**DATA FOR ANALYSIS**
>>>

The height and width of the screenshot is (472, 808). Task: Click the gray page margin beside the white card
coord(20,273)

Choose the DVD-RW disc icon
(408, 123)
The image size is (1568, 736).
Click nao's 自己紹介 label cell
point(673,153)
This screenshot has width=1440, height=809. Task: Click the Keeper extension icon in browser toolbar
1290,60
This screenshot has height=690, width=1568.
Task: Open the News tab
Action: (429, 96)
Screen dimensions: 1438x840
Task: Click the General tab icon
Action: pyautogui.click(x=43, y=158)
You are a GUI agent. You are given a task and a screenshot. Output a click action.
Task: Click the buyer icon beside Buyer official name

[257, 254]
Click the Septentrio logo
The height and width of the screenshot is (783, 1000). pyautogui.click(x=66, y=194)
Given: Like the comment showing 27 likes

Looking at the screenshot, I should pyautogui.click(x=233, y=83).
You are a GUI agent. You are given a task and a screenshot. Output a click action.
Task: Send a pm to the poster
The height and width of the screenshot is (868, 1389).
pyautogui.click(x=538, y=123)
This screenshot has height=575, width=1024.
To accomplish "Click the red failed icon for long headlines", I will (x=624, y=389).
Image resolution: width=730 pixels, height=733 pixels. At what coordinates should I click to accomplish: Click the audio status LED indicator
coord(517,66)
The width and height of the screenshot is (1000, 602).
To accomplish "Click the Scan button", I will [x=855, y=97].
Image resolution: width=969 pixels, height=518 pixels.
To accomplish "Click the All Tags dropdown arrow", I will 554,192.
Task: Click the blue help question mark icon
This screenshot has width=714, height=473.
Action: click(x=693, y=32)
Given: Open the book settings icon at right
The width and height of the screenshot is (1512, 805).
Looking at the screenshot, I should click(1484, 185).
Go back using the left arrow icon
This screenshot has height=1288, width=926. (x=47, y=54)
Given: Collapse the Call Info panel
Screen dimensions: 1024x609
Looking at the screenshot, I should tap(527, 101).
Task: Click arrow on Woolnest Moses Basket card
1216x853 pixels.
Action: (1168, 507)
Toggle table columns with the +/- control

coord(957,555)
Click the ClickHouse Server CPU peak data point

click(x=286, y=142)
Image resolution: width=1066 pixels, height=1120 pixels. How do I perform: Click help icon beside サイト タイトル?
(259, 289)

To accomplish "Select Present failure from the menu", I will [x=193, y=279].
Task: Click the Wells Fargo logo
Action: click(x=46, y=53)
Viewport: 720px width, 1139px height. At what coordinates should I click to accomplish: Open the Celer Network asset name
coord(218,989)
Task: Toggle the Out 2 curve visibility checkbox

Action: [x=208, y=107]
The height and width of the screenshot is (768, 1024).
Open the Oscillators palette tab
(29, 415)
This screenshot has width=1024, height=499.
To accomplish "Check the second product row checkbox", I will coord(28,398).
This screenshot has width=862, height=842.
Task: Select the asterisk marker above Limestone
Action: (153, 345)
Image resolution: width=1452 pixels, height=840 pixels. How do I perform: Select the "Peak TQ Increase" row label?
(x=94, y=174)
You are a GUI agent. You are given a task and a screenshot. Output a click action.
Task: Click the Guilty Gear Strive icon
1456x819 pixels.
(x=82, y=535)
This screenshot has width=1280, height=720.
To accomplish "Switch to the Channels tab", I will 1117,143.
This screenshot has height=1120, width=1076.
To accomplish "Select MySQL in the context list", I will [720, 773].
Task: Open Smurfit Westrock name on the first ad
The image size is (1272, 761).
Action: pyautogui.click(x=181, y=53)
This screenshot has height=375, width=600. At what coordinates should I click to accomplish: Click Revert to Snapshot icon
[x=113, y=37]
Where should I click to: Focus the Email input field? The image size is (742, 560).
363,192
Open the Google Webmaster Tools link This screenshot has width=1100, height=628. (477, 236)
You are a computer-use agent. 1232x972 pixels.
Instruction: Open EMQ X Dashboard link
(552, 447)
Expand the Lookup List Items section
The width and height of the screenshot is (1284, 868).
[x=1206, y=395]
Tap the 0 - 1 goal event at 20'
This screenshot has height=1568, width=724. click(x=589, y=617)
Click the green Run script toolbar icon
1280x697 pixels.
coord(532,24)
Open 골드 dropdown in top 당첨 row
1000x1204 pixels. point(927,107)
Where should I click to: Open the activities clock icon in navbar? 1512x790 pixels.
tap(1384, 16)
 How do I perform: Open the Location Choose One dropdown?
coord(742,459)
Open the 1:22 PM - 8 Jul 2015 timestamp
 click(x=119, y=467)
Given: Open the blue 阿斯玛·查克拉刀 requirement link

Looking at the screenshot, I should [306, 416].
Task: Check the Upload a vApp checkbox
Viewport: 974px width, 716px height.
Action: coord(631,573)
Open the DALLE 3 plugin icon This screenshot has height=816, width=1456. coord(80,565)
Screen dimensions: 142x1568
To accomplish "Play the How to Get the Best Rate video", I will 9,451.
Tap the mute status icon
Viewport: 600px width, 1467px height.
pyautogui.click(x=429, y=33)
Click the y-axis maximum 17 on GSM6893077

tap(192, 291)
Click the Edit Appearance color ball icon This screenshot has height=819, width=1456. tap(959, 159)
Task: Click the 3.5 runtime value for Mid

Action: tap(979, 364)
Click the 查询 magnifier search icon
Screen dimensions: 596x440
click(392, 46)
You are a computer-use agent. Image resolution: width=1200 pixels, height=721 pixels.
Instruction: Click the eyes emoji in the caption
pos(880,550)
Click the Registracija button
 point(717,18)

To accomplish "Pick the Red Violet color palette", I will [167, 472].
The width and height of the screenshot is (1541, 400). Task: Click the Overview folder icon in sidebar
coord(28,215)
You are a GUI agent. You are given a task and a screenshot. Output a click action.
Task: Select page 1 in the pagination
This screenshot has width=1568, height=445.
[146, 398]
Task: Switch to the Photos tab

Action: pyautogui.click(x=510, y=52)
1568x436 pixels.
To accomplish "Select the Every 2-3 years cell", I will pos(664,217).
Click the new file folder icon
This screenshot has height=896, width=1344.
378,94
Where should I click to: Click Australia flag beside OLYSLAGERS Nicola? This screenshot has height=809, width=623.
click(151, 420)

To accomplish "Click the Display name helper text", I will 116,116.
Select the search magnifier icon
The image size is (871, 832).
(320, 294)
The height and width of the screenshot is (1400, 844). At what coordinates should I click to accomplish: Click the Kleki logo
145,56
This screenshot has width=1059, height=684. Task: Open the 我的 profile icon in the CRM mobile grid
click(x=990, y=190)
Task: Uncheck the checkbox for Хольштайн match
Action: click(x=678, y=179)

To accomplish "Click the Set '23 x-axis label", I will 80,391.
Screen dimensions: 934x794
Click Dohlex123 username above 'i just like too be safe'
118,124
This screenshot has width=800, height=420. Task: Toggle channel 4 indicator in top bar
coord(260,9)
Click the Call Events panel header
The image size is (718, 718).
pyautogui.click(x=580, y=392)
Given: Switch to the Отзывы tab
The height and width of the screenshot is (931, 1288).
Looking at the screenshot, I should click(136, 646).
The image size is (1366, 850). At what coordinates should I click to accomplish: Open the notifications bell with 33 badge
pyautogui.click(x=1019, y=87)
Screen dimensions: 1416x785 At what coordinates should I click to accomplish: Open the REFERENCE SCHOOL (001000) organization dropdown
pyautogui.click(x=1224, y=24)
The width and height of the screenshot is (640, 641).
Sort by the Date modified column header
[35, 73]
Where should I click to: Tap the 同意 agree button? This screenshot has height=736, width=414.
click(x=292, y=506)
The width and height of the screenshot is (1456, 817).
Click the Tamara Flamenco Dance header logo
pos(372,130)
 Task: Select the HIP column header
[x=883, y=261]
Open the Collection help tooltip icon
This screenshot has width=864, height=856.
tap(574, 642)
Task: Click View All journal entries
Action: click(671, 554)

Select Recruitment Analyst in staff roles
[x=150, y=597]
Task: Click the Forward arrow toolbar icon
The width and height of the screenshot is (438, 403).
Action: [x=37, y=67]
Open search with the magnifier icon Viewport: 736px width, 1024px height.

<<<

**WHAT TO PRODUCE**
All that belongs in the answer is the run of lines above from the line containing "Task: Click the 3.5 runtime value for Mid" through the line containing "Given: Switch to the Отзывы tab", exactly as written.

**EXERCISE RESULT**
Task: Click the 3.5 runtime value for Mid

Action: tap(979, 364)
Click the 查询 magnifier search icon
Screen dimensions: 596x440
click(392, 46)
You are a computer-use agent. Image resolution: width=1200 pixels, height=721 pixels.
Instruction: Click the eyes emoji in the caption
pos(880,550)
Click the Registracija button
 point(717,18)

To accomplish "Pick the Red Violet color palette", I will [167, 472].
The width and height of the screenshot is (1541, 400). Task: Click the Overview folder icon in sidebar
coord(28,215)
You are a GUI agent. You are given a task and a screenshot. Output a click action.
Task: Select page 1 in the pagination
This screenshot has width=1568, height=445.
[146, 398]
Task: Switch to the Photos tab

Action: pyautogui.click(x=510, y=52)
1568x436 pixels.
To accomplish "Select the Every 2-3 years cell", I will pos(664,217).
Click the new file folder icon
This screenshot has height=896, width=1344.
378,94
Where should I click to: Click Australia flag beside OLYSLAGERS Nicola? This screenshot has height=809, width=623.
click(151, 420)

To accomplish "Click the Display name helper text", I will 116,116.
Select the search magnifier icon
The image size is (871, 832).
(320, 294)
The height and width of the screenshot is (1400, 844). At what coordinates should I click to accomplish: Click the Kleki logo
145,56
This screenshot has width=1059, height=684. Task: Open the 我的 profile icon in the CRM mobile grid
click(x=990, y=190)
Task: Uncheck the checkbox for Хольштайн match
Action: click(x=678, y=179)

To accomplish "Click the Set '23 x-axis label", I will 80,391.
Screen dimensions: 934x794
Click Dohlex123 username above 'i just like too be safe'
118,124
This screenshot has width=800, height=420. Task: Toggle channel 4 indicator in top bar
coord(260,9)
Click the Call Events panel header
The image size is (718, 718).
pyautogui.click(x=580, y=392)
Given: Switch to the Отзывы tab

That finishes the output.